* [Dataset entries]
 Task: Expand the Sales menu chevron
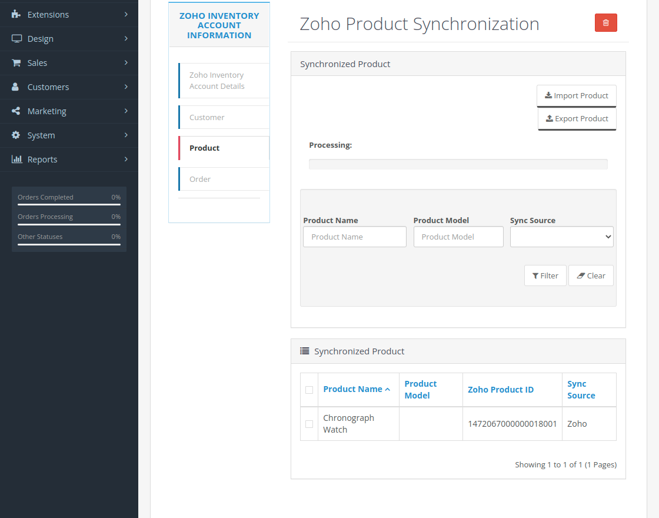point(125,62)
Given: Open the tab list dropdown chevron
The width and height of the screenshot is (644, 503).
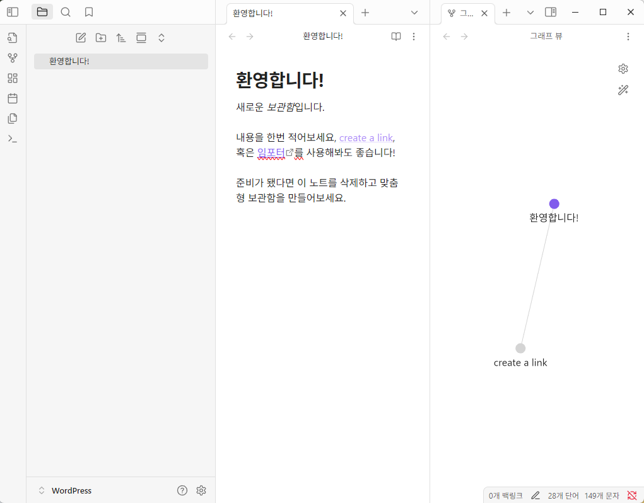Looking at the screenshot, I should click(414, 12).
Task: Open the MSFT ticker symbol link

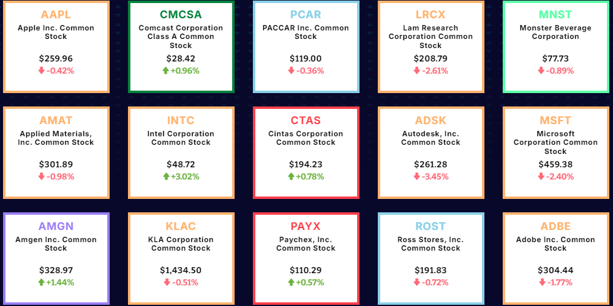Action: (555, 120)
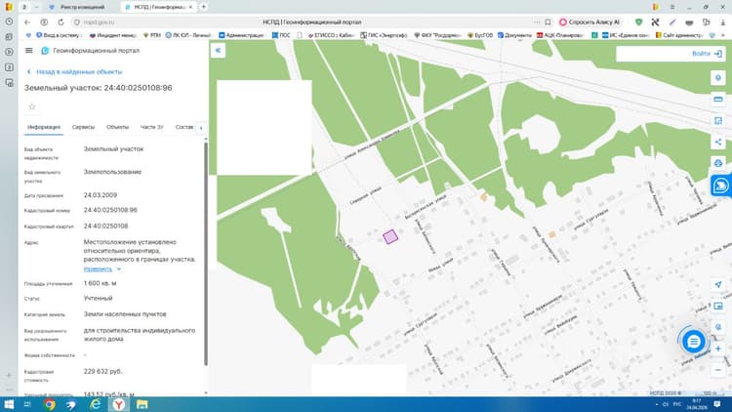Click the print map icon

coord(718,163)
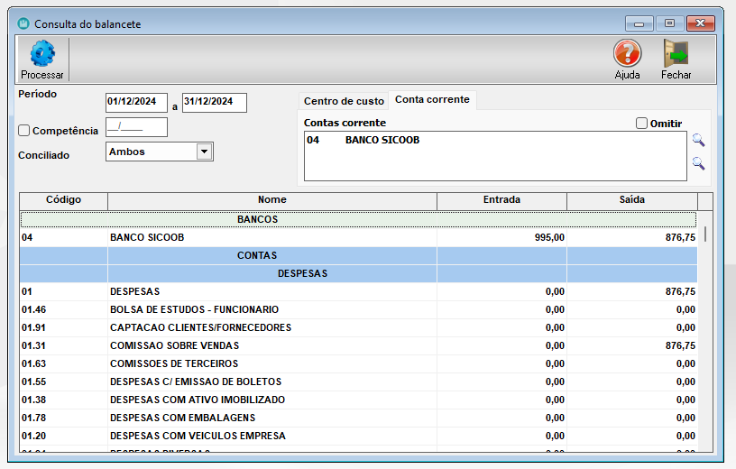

* [TASK TO COMPLETE] Aside from the pictures, copy all of the entries exactly.

* [WRITTEN RESPONSE]
 Task: Expand the Sales menu chevron
point(125,62)
Given: Open the tab list dropdown chevron
The width and height of the screenshot is (644, 503).
Looking at the screenshot, I should click(414, 12).
Task: Open the MSFT ticker symbol link

Action: (555, 120)
Click the print map icon

coord(718,163)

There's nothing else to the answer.